- _WHAT IS NEEDED_
Reproduce the following lines verbatim, omitting the pictures from your reply.

──────────────────────────────

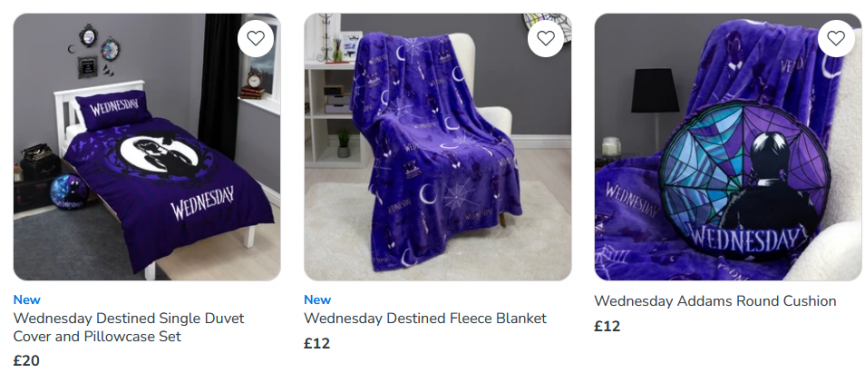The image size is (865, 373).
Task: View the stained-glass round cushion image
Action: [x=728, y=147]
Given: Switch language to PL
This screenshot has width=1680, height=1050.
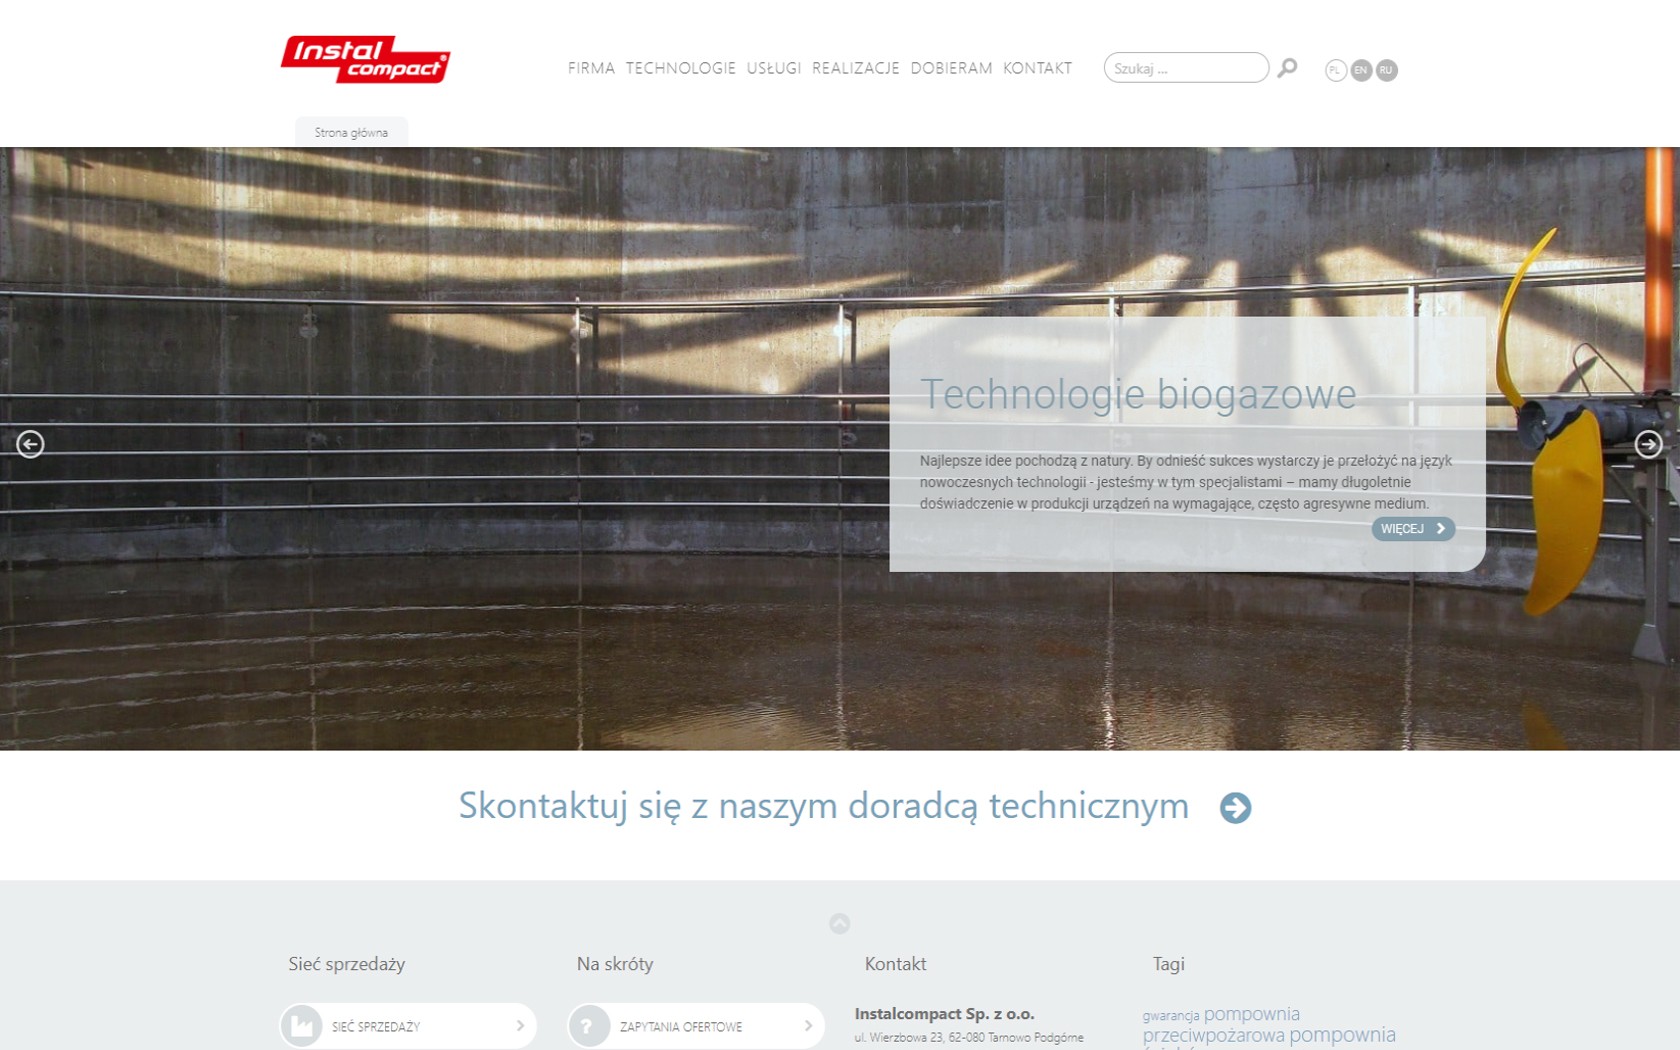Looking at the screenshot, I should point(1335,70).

──────────────────────────────

- _CORRECT ANSWER_
The image size is (865, 373).
Task: View the stained-glass round cushion image
Action: [x=728, y=147]
Given: Switch language to PL
This screenshot has width=1680, height=1050.
Looking at the screenshot, I should point(1335,70).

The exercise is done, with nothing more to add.